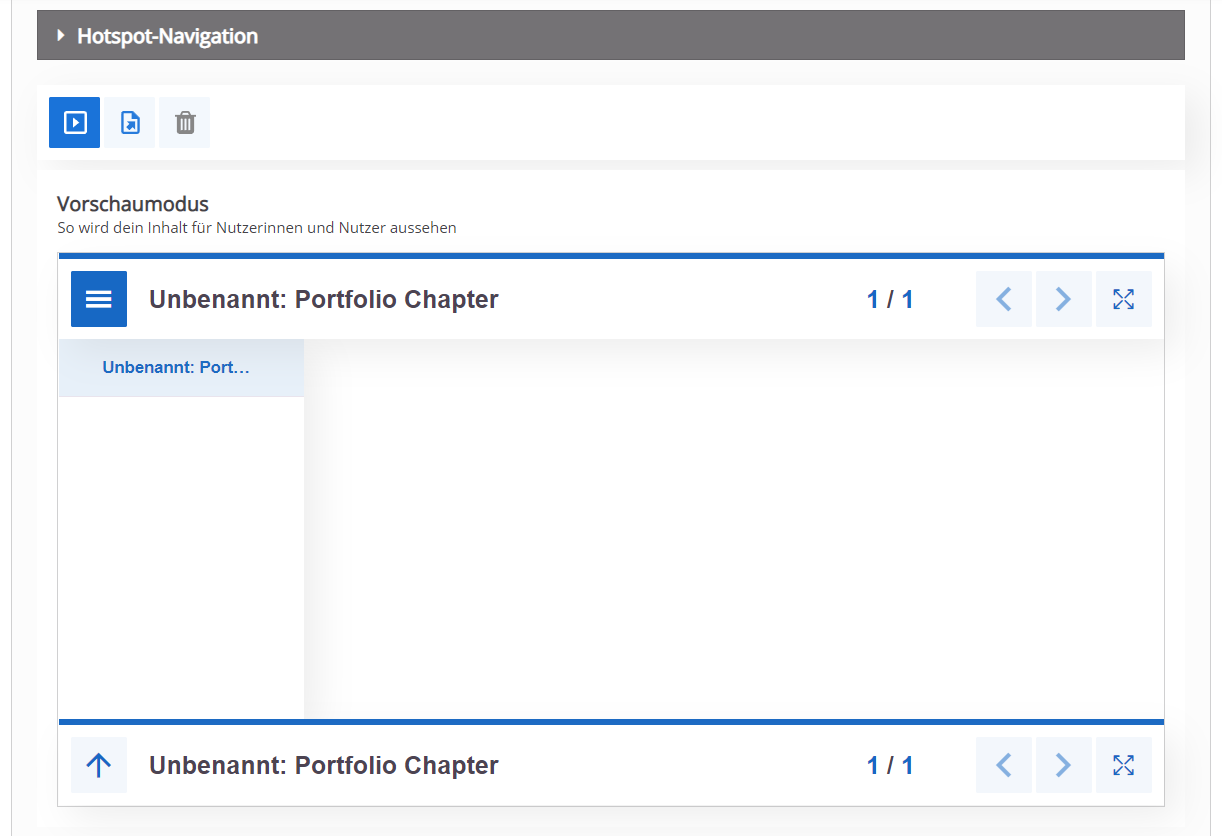Click the empty chapter content area
The width and height of the screenshot is (1222, 836).
point(734,529)
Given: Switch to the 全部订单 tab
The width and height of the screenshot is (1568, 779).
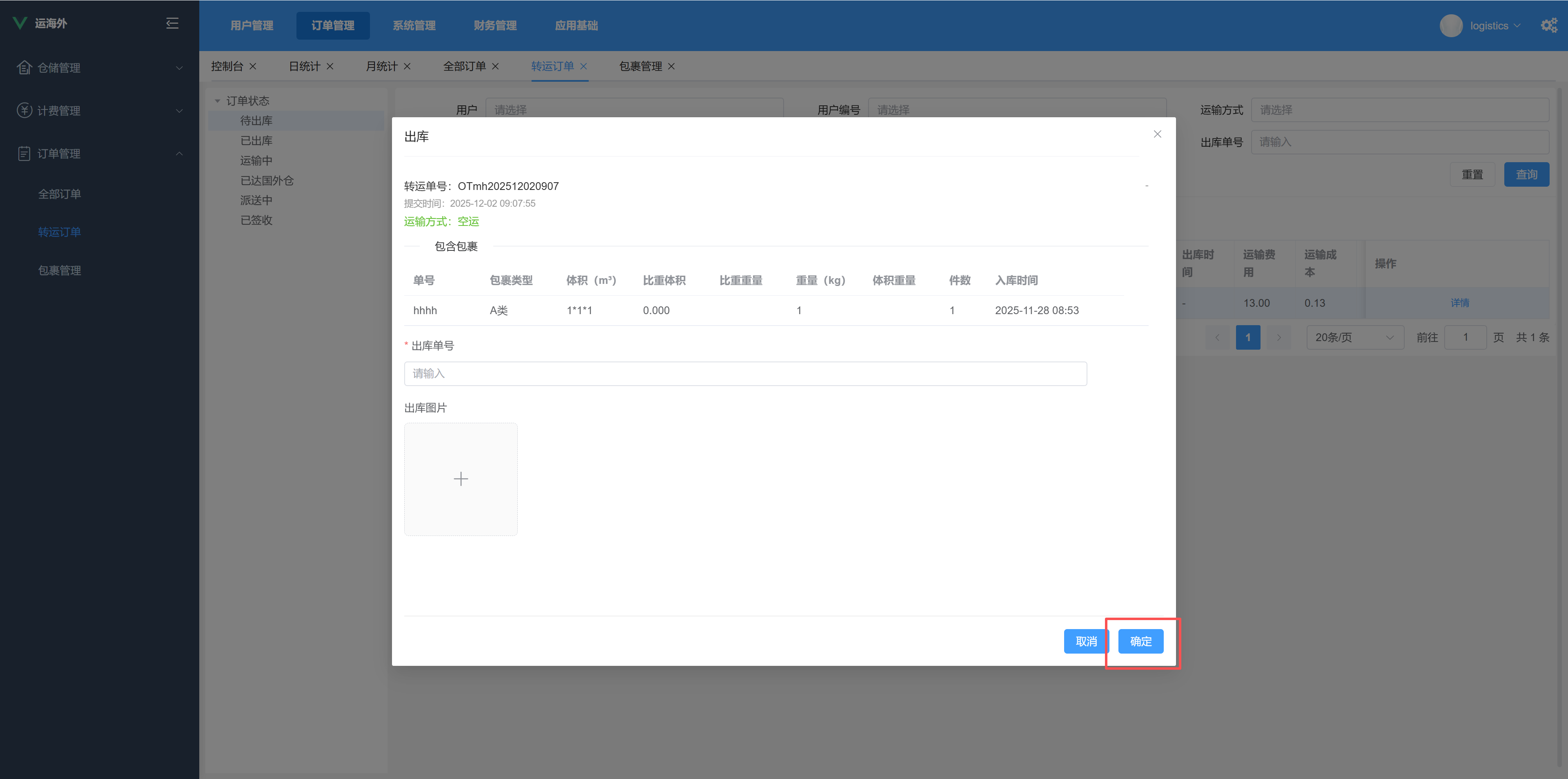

■ ■ ■ ■ ■

OBJECTIVE.
Please render every line of the records above as a numbered list, skipping any blank lines and leaving the pictures out.

WRITTEN SOLUTION.
1. Click the empty chapter content area
2. The width and height of the screenshot is (1222, 836).
3. point(734,529)
4. Given: Switch to the 全部订单 tab
5. The width and height of the screenshot is (1568, 779).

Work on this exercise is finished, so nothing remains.